Anziani presi a martellate, Alberto Di Cicco racconta la sua verità: "Ho prestato 4000 euro al figlio"

Il trentenne in carcere con l'accusa di tentato omicidio spiega al Gip il motivo per cui, martedì sera, ha bussato alla porta dei coniugi in via Cellini. Non ricorda il momento del raptus ma ha ricostruito parte dei fatti

Ha raccontato la sua verità. Parole che ora sono in fase di riscontro da parte degli investigatori che hanno acquisito i tabulati dei telefoni cellulari della coppia di fidanzati. Alberto Di Cicco, il trentenne di Sant'Elia Fiumerapido che martedì sera ha brutalmente aggredito una coppia di anziani, genitori del presunto rivale in amore, davanti al Gip del tribunale di Cassino, ha spiegato il motivo per cui quella nefasta sera ha bussato al citofono dei due pensionati e poi li ha presi a martellate. Nessuna motivazione ovviamente giustifica un simile fatto ma certo è che lo stesso ha ricostruito una verità decisamente diversa da quella emersa fino ad ora.

La ricostruzione

L'arrestato, alla presenza dell'avvocato Mariano Giuliano suo difensore, per quattro ore ha ricostruito mesi di presunti incontri, colloqui e scambi di danaro avuti (circa 4000 euro) con i due fidanzati. Le sue dichiarazioni sarebbero supportate da elementi di prova che ora sono al vaglio degli inquirenti. Lo stesso, rimasto vittima di un grave incidente stradale negli anni passati, come certificato dall'avvocato in sede di interrogatorio, soffre di gravi disturbi psichici. Perdita della memoria e del senso dell'orientamento oltre che a scatti d'ira incontrollabili.

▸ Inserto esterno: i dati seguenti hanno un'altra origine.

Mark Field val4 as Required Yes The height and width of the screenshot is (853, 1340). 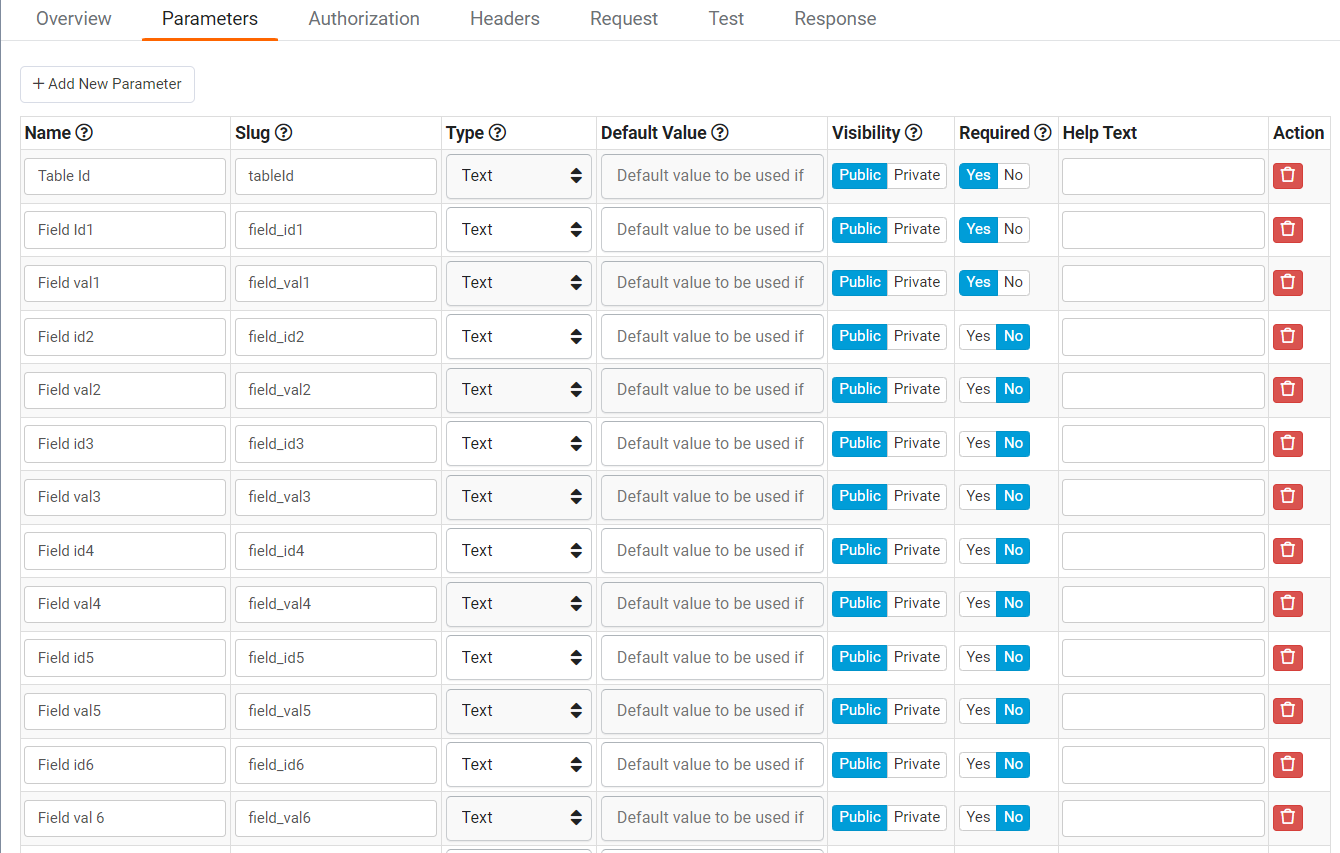(978, 603)
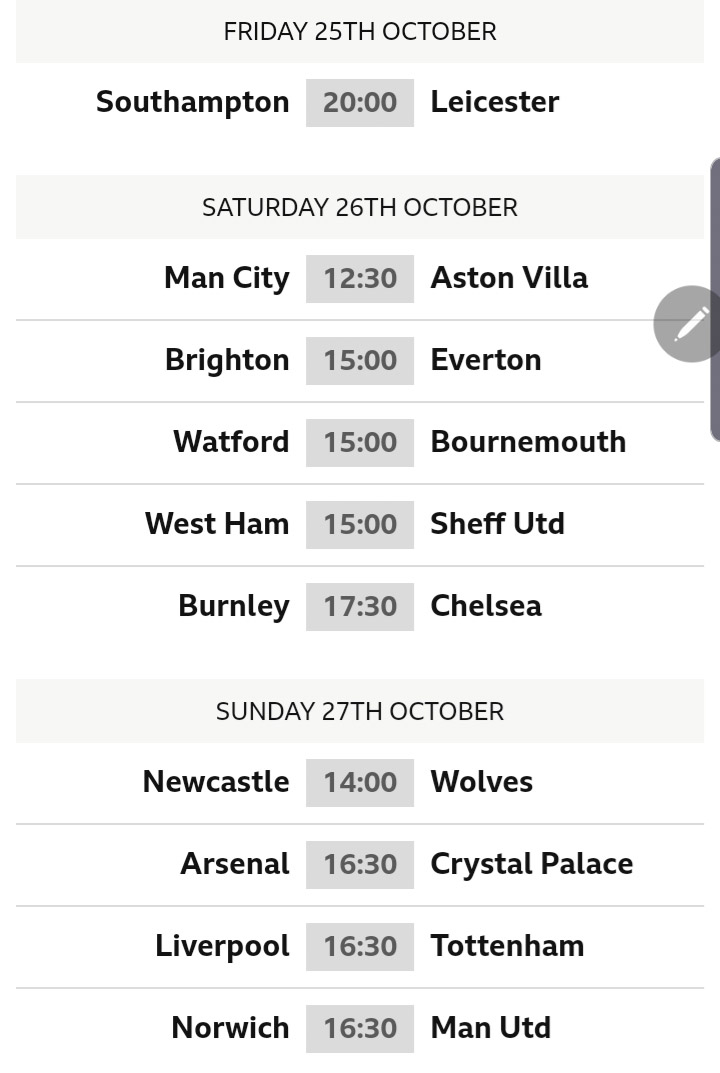Open Aston Villa team link
Image resolution: width=720 pixels, height=1073 pixels.
click(x=509, y=278)
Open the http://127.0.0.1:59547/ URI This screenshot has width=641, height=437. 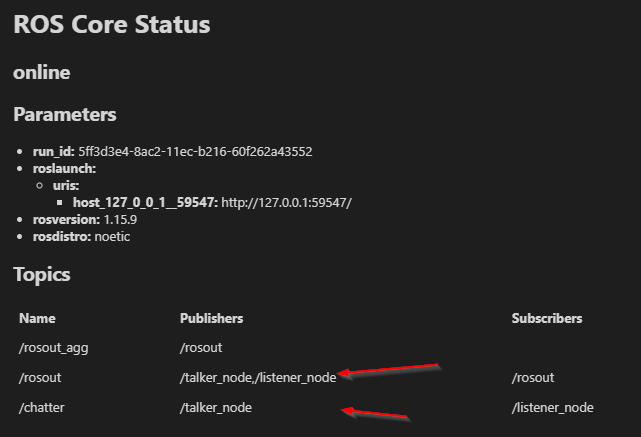click(x=286, y=203)
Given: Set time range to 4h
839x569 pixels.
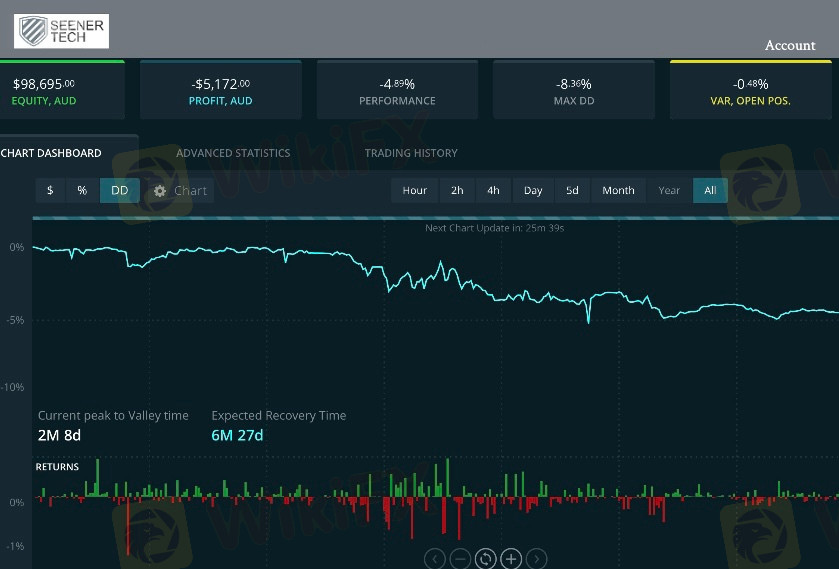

"Arrivato in quella casa non ricordo più nulla"

Di quella drammatica sera ricorda bene l'arrivo a casa dei due coniugi che, lo ricordiamo, sono ricoverati presso il policlinico 'Umberto Primo' di Roma in prognosi riservata a cause delle ferite provocate dalle martellate. Ha suonato ed è salito poi è entrato e qui incomncia il buio. Come riferito dall'avvocato il martello lo avrebbe preso nello stesso appartamento. Il giubetto della penitenziaria appertenente al padre lo avrebbe preso per errore dall'appendiabiti di casa nella fretta di raggiungere casa del giovane.